(SUPPLIED MATERIAL begins)

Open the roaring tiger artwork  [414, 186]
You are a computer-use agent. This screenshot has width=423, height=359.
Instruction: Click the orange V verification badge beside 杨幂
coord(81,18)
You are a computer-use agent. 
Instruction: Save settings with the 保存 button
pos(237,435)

(SUPPLIED MATERIAL ends)
(SUPPLIED MATERIAL begins)

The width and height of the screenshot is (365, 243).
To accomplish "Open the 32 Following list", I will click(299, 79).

(SUPPLIED MATERIAL ends)

_GOAL OF THE EXERCISE:_
Please return each line of the listing above that contains "width".

_RESPONSE BELOW:_
You are a computer-use agent. This screenshot has width=423, height=359.
The width and height of the screenshot is (365, 243).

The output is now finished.